Avis publié le 14 mai 2024
METROPOLE DE LYON – 1001/24
Plainte fondée
Demande de révision rejetée

Le Jury de Déontologie Publicitaire,

  •  après examen des éléments constituant le dossier de plainte,
  • les personnes intéressées ayant été invitées à faire valoir leurs observations,
  • après avoir entendu le plaignant, lors d’une séance tenue sous la forme d’une visioconférence,
  • et après en avoir débattu,
  • l’avis délibéré ayant été adressé à la Métropole de Lyon, annonceur, laquelle a introduit une demande de révision rejetée par la décision du Réviseur de la déontologie publicitaire ci-dessous, annexée au présent avis,

rend l’avis suivant :

1. La plainte

Le Jury de Déontologie Publicitaire a été saisi, le 12 décembre 2023, d’une plainte émanant d’un particulier, tendant à ce qu’il se prononce sur la conformité aux règles déontologiques en vigueur d’une publicité, en faveur de la Métropole de Lyon, pour promouvoir le tunnel de la Croix Rousse.

La publicité en cause, diffusée sous forme de publication sur le réseau social X, montre la photographie de l’entrée du tunnel vers lequel se dirige un cycliste et à l’entrée duquel d’autres vélos et cyclistes sont stationnés.

Le texte accompagnant cette image est : « Métropole de Lyon – le tube mode doux a 10 ans !… le plus long tunnel dédié aux modes doux en Europe ».

2. La procédure

La Métropole de Lyon a été informée, par courriel avec avis de réception du 14 mars 2024, de la plainte dont copie lui a été transmise et des dispositions dont la violation est invoquée.

Elle a été préalablement, par courriel du 20 décembre 2023, sollicitée pour apporter des éléments de justification concernant l’emploi de l’allégation « tube mode doux ».

Compte tenu des seuls éléments de réponse adressés par la Métropole de lyon qui n’a pas donné suite aux demandes de précisions complémentaires, son représentant ainsi que le plaignant ont été informés, que cette affaire ferait l’objet d’un examen lors de la séance du Jury du 5 avril 2024.

3. Les arguments échangés

Le plaignant conteste l’emploi de la désignation « tube mode doux » par la métropole de Lyon, pour évoquer ce tunnel, que le tunnel “modes doux” de la Croix-Rousse est emprunté par des bus Diesel.
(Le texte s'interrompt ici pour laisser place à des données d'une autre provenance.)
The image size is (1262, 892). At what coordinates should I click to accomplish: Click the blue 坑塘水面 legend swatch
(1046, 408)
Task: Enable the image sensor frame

La métropole de Lyon qui est le maitre d’ouvrage du tunnel utilise aussi ce terme dans ses communications.

La Métropole de Lyon fait valoir qu’en sa qualité de collectivité territoriale, elle réalise une communication institutionnelle.

La communication publique est une communication d’intérêt général émise par les administrations, les collectivités territoriales et les organismes publics. Prévue par la loi, elle constitue un service public à part entière. Elle s’adresse à l’ensemble de la population : citoyens, habitants, contribuables, usagers des services publics. Elle touche à tous les domaines de la vie quotidienne. Elle est assurée par des professionnels qui travaillent dans les institutions ou à leur service, et contribuent au bon fonctionnement du service public. L’objectif de la communication institutionnelle est de promouvoir l’image de la collectivité dans sa globalité.
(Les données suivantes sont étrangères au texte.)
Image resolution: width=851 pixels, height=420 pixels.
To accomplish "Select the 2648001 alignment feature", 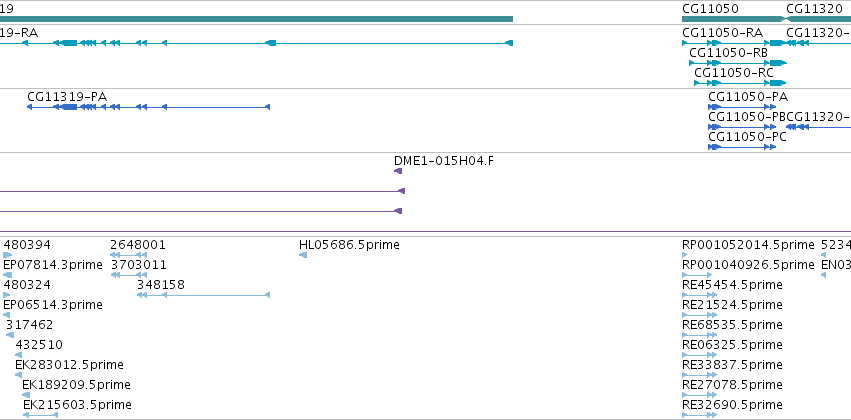I will tap(129, 255).
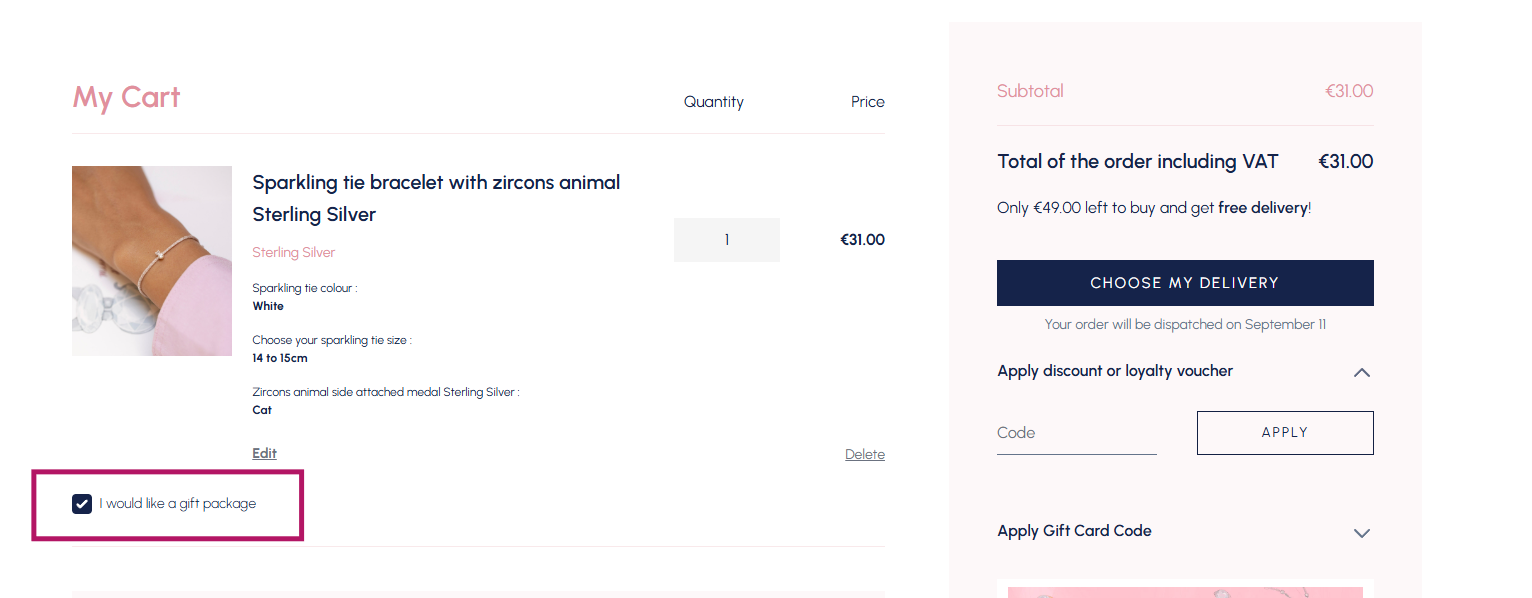Edit the bracelet cart item
Screen dimensions: 1532x598
(x=264, y=453)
La communication institutionnelle territoriale est la communication portée par l’ensemble des collectivités locales, au rang desquelles figurent la Métropole de Lyon depuis la loi MAPTAM du 27 janvier 2014, et des organismes publics locaux. Elle tient une place particulière. Fortement attachée à des territoires et à des institutions, elle a pour mission l’information des habitants sur les services publics, l’animation du territoire et de la vie démocratique. Le développement des outils numériques de concertation et de participation a renforcé cette fonction. Elle contribue également à la promotion et à l’attractivité des territoires. C’est ce qu’on appelle le marketing territorial. La communication institutionnelle côtoie la communication électorale des élus locaux à laquelle elle évite d’être assimilée. Elle est aussi partie prenante de la communication locale portée par l’ensemble des médias, presse, radios, sites et télévisions locales. Elle se distingue surtout de la communication commerciale ou publicitaire qui cherche à communiquer sur une offre de produit ou de service bien défini.
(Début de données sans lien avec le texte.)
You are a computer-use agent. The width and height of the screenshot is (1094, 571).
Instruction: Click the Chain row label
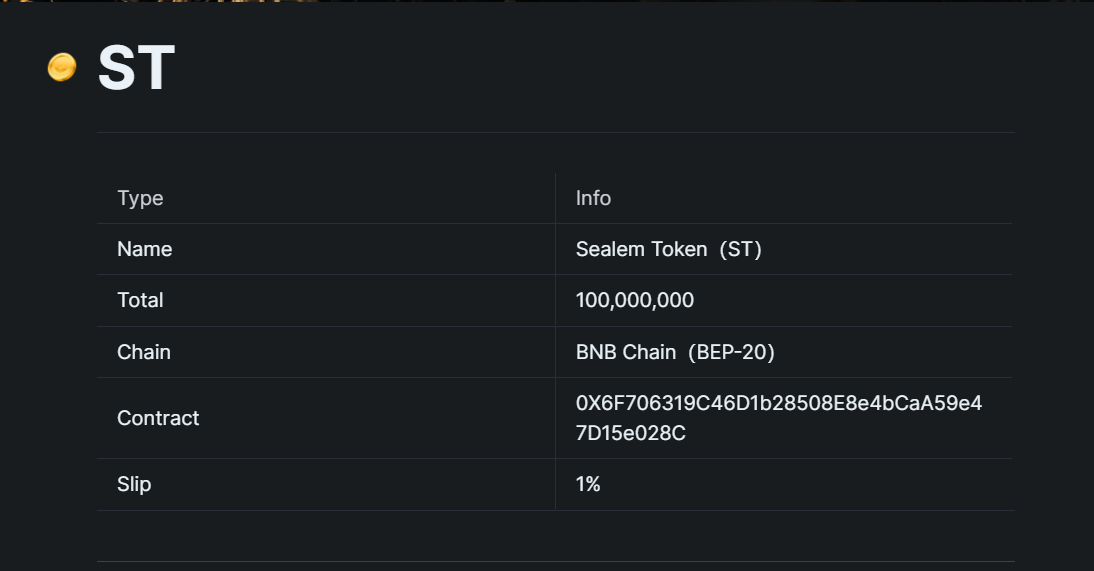pos(144,352)
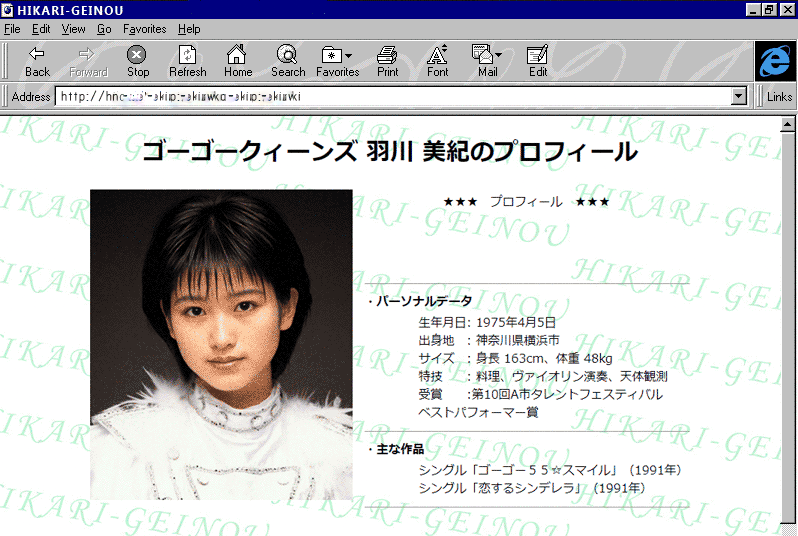The image size is (798, 536).
Task: Click the Internet Explorer logo
Action: click(x=774, y=61)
Concernant le tunnel « tube modes doux », il a été baptisé à l’époque de son inauguration « le tube », sa fonction première étant d’être la galerie de sécurité (obligatoire réglementairement) du tunnel de la Croix Rousse. L’appellation « tube modes doux » n’est qu’un « nom d’usage » donné à une partie d’un ouvrage d’art routier, dont l’usage est d’ailleurs totalement gratuit.

La Métropole de Lyon ne réalise en conséquence aucun publicité pour attirer le public. Elle a souhaité dénommer ce nouvel ouvrage « le tube » pour le distinguer du tunnel routier, qui est interdit aux piétons et vélos. Cela permet de mieux l’identifier un tant que tel et contribuer à éviter les mésusages dans le tunnel routier. L’appellation « tubes modes doux » est d’ailleurs parfaitement entrée dans le langage commun, y compris, sur Wikipedia.

L’information contestée visait uniquement à informer l’ensemble des grands lyonnais de l’anniversaire des 10 ans de ce tube.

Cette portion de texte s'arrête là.